Goal of the exercise
Quote each of the following items word for word, keeping every line unchanged.

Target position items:
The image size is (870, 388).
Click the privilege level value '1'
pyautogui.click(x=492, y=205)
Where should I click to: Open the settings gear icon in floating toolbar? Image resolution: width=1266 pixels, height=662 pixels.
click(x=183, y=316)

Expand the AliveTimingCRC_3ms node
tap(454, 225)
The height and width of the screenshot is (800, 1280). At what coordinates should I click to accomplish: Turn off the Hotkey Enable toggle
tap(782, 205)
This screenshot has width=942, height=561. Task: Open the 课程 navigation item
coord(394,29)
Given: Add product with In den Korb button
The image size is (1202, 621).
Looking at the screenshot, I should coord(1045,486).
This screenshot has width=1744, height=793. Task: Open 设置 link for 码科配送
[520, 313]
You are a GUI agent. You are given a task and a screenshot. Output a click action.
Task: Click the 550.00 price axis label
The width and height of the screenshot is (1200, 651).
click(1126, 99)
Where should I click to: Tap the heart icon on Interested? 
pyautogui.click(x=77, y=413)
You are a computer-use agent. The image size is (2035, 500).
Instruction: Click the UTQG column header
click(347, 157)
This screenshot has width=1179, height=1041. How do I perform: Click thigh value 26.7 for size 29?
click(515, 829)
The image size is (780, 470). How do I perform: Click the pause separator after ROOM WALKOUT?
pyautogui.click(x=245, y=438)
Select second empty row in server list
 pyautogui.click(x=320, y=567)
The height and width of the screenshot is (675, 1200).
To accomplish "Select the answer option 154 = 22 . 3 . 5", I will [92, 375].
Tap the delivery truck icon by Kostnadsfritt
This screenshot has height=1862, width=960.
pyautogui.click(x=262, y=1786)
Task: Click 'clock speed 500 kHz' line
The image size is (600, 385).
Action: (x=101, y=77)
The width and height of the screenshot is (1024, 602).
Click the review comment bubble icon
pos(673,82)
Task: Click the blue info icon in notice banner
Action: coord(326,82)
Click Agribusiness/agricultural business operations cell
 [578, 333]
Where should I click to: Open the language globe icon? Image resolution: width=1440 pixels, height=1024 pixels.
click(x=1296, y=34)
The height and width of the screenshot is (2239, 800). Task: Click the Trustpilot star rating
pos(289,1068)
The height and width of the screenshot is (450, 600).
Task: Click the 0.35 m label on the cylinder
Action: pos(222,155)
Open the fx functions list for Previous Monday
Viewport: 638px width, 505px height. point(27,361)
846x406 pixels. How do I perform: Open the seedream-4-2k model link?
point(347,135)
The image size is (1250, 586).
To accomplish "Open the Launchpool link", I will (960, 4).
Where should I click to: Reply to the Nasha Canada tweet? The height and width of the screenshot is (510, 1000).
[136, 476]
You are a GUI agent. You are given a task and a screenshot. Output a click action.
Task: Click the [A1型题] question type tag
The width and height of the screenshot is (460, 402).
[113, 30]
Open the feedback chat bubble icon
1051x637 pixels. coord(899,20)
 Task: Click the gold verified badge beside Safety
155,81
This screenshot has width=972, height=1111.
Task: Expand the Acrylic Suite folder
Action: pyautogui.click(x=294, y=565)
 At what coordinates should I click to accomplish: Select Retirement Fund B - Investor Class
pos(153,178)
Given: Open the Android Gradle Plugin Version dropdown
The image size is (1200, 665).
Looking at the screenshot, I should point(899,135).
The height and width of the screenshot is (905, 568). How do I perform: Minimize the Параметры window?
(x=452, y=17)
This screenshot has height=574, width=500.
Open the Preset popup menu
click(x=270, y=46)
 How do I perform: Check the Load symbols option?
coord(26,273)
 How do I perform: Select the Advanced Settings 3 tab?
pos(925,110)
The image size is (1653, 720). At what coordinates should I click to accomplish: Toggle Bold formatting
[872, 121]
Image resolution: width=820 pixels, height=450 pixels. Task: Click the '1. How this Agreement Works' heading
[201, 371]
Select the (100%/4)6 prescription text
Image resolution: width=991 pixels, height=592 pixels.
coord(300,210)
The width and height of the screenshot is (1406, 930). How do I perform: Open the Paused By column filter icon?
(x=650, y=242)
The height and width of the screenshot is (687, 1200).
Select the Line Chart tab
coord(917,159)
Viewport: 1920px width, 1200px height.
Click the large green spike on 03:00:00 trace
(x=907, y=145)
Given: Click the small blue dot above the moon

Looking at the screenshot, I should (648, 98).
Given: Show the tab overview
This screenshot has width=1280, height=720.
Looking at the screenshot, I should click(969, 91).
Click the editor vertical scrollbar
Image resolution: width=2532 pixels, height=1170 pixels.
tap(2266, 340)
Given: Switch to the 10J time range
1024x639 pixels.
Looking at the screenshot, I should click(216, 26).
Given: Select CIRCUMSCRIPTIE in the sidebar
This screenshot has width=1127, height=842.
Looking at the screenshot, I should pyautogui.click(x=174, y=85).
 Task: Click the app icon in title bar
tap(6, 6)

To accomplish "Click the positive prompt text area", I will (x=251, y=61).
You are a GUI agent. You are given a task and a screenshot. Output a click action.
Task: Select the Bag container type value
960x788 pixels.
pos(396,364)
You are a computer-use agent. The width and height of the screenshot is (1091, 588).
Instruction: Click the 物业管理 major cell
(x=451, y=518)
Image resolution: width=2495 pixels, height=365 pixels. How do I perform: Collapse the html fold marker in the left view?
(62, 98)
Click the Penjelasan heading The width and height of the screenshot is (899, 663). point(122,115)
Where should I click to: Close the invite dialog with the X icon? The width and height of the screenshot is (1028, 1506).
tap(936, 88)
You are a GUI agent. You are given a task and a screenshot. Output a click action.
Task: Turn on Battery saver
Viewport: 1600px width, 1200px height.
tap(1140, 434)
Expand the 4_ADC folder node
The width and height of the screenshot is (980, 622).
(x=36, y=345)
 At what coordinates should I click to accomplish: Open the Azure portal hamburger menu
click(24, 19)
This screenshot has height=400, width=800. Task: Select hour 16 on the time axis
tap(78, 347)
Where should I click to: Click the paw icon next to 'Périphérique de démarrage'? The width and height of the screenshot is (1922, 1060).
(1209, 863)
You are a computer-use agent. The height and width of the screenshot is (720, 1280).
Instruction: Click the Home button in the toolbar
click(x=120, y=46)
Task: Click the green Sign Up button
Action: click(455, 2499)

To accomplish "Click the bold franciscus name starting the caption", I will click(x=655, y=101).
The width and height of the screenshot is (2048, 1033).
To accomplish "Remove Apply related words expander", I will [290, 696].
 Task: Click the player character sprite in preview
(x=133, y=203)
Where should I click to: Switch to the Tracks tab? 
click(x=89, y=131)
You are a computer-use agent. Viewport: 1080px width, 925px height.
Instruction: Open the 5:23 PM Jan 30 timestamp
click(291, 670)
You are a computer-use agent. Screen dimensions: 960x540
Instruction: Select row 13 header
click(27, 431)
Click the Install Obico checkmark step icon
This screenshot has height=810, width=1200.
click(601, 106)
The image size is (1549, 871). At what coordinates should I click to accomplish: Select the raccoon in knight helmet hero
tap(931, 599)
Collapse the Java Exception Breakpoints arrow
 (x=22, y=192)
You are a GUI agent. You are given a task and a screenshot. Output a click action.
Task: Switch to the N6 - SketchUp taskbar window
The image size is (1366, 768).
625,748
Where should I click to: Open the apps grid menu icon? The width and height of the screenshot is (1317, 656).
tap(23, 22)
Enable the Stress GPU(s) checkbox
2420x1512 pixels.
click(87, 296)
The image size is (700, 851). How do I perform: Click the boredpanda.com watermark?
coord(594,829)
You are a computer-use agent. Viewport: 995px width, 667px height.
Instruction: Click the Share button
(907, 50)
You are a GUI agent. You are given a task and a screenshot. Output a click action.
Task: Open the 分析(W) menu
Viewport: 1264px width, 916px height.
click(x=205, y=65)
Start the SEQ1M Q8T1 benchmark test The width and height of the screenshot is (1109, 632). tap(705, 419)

The solution
The image size is (870, 388).
Click the privilege level value '1'
pyautogui.click(x=492, y=205)
Where should I click to: Open the settings gear icon in floating toolbar? Image resolution: width=1266 pixels, height=662 pixels.
click(x=183, y=316)

Expand the AliveTimingCRC_3ms node
tap(454, 225)
The height and width of the screenshot is (800, 1280). At what coordinates should I click to accomplish: Turn off the Hotkey Enable toggle
tap(782, 205)
This screenshot has width=942, height=561. Task: Open the 课程 navigation item
coord(394,29)
Given: Add product with In den Korb button
The image size is (1202, 621).
Looking at the screenshot, I should coord(1045,486).
This screenshot has width=1744, height=793. Task: Open 设置 link for 码科配送
[520, 313]
You are a GUI agent. You are given a task and a screenshot. Output a click action.
Task: Click the 550.00 price axis label
The width and height of the screenshot is (1200, 651).
click(1126, 99)
Where should I click to: Tap the heart icon on Interested? 
pyautogui.click(x=77, y=413)
You are a computer-use agent. The image size is (2035, 500).
Instruction: Click the UTQG column header
click(347, 157)
This screenshot has width=1179, height=1041. How do I perform: Click thigh value 26.7 for size 29?
click(515, 829)
The image size is (780, 470). How do I perform: Click the pause separator after ROOM WALKOUT?
pyautogui.click(x=245, y=438)
Select second empty row in server list
 pyautogui.click(x=320, y=567)
The height and width of the screenshot is (675, 1200).
To accomplish "Select the answer option 154 = 22 . 3 . 5", I will [92, 375].
Tap the delivery truck icon by Kostnadsfritt
This screenshot has height=1862, width=960.
pyautogui.click(x=262, y=1786)
Task: Click 'clock speed 500 kHz' line
The image size is (600, 385).
Action: (x=101, y=77)
The width and height of the screenshot is (1024, 602).
Click the review comment bubble icon
pos(673,82)
Task: Click the blue info icon in notice banner
Action: coord(326,82)
Click Agribusiness/agricultural business operations cell
 [578, 333]
Where should I click to: Open the language globe icon? Image resolution: width=1440 pixels, height=1024 pixels.
click(x=1296, y=34)
The height and width of the screenshot is (2239, 800). Task: Click the Trustpilot star rating
pos(289,1068)
The height and width of the screenshot is (450, 600).
Task: Click the 0.35 m label on the cylinder
Action: pos(222,155)
Open the fx functions list for Previous Monday
Viewport: 638px width, 505px height. point(27,361)
846x406 pixels. How do I perform: Open the seedream-4-2k model link?
point(347,135)
The image size is (1250, 586).
To accomplish "Open the Launchpool link", I will (960, 4).
Where should I click to: Reply to the Nasha Canada tweet? The height and width of the screenshot is (510, 1000).
[136, 476]
You are a GUI agent. You are given a task and a screenshot. Output a click action.
Task: Click the [A1型题] question type tag
The width and height of the screenshot is (460, 402).
[113, 30]
Open the feedback chat bubble icon
1051x637 pixels. coord(899,20)
 Task: Click the gold verified badge beside Safety
155,81
This screenshot has width=972, height=1111.
Task: Expand the Acrylic Suite folder
Action: pyautogui.click(x=294, y=565)
 At what coordinates should I click to accomplish: Select Retirement Fund B - Investor Class
pos(153,178)
Given: Open the Android Gradle Plugin Version dropdown
The image size is (1200, 665).
Looking at the screenshot, I should point(899,135).
The height and width of the screenshot is (905, 568). How do I perform: Minimize the Параметры window?
(x=452, y=17)
This screenshot has height=574, width=500.
Open the Preset popup menu
click(x=270, y=46)
 How do I perform: Check the Load symbols option?
coord(26,273)
 How do I perform: Select the Advanced Settings 3 tab?
pos(925,110)
The image size is (1653, 720). At what coordinates should I click to accomplish: Toggle Bold formatting
[872, 121]
Image resolution: width=820 pixels, height=450 pixels. Task: Click the '1. How this Agreement Works' heading
[201, 371]
Select the (100%/4)6 prescription text
Image resolution: width=991 pixels, height=592 pixels.
coord(300,210)
The width and height of the screenshot is (1406, 930). How do I perform: Open the Paused By column filter icon?
(x=650, y=242)
The height and width of the screenshot is (687, 1200).
Select the Line Chart tab
coord(917,159)
Viewport: 1920px width, 1200px height.
Click the large green spike on 03:00:00 trace
(x=907, y=145)
Given: Click the small blue dot above the moon

Looking at the screenshot, I should (648, 98).
Given: Show the tab overview
This screenshot has width=1280, height=720.
Looking at the screenshot, I should click(969, 91).
Click the editor vertical scrollbar
Image resolution: width=2532 pixels, height=1170 pixels.
tap(2266, 340)
Given: Switch to the 10J time range
1024x639 pixels.
Looking at the screenshot, I should click(216, 26).
Given: Select CIRCUMSCRIPTIE in the sidebar
This screenshot has width=1127, height=842.
Looking at the screenshot, I should pyautogui.click(x=174, y=85).
 Task: Click the app icon in title bar
tap(6, 6)

To accomplish "Click the positive prompt text area", I will (x=251, y=61).
You are a GUI agent. You are given a task and a screenshot. Output a click action.
Task: Select the Bag container type value
960x788 pixels.
pos(396,364)
You are a computer-use agent. The width and height of the screenshot is (1091, 588).
Instruction: Click the 物业管理 major cell
(x=451, y=518)
Image resolution: width=2495 pixels, height=365 pixels. How do I perform: Collapse the html fold marker in the left view?
(62, 98)
Click the Penjelasan heading The width and height of the screenshot is (899, 663). point(122,115)
Where should I click to: Close the invite dialog with the X icon? The width and height of the screenshot is (1028, 1506).
tap(936, 88)
You are a GUI agent. You are given a task and a screenshot. Output a click action.
Task: Turn on Battery saver
Viewport: 1600px width, 1200px height.
tap(1140, 434)
Expand the 4_ADC folder node
The width and height of the screenshot is (980, 622).
(x=36, y=345)
 At what coordinates should I click to accomplish: Open the Azure portal hamburger menu
click(24, 19)
This screenshot has height=400, width=800. Task: Select hour 16 on the time axis
tap(78, 347)
Where should I click to: Click the paw icon next to 'Périphérique de démarrage'? The width and height of the screenshot is (1922, 1060).
(1209, 863)
You are a computer-use agent. The height and width of the screenshot is (720, 1280).
Instruction: Click the Home button in the toolbar
click(x=120, y=46)
Task: Click the green Sign Up button
Action: click(455, 2499)

To accomplish "Click the bold franciscus name starting the caption", I will click(x=655, y=101).
The width and height of the screenshot is (2048, 1033).
To accomplish "Remove Apply related words expander", I will [290, 696].
 Task: Click the player character sprite in preview
(x=133, y=203)
Where should I click to: Switch to the Tracks tab? 
click(x=89, y=131)
You are a computer-use agent. Viewport: 1080px width, 925px height.
Instruction: Open the 5:23 PM Jan 30 timestamp
click(291, 670)
You are a computer-use agent. Screen dimensions: 960x540
Instruction: Select row 13 header
click(27, 431)
Click the Install Obico checkmark step icon
This screenshot has height=810, width=1200.
click(601, 106)
The image size is (1549, 871). At what coordinates should I click to accomplish: Select the raccoon in knight helmet hero
tap(931, 599)
Collapse the Java Exception Breakpoints arrow
 (x=22, y=192)
You are a GUI agent. You are given a task and a screenshot. Output a click action.
Task: Switch to the N6 - SketchUp taskbar window
The image size is (1366, 768).
625,748
Where should I click to: Open the apps grid menu icon? The width and height of the screenshot is (1317, 656).
tap(23, 22)
Enable the Stress GPU(s) checkbox
2420x1512 pixels.
click(87, 296)
The image size is (700, 851). How do I perform: Click the boredpanda.com watermark?
coord(594,829)
You are a computer-use agent. Viewport: 995px width, 667px height.
Instruction: Click the Share button
(907, 50)
You are a GUI agent. You are given a task and a screenshot. Output a click action.
Task: Open the 分析(W) menu
Viewport: 1264px width, 916px height.
click(x=205, y=65)
Start the SEQ1M Q8T1 benchmark test The width and height of the screenshot is (1109, 632). tap(705, 419)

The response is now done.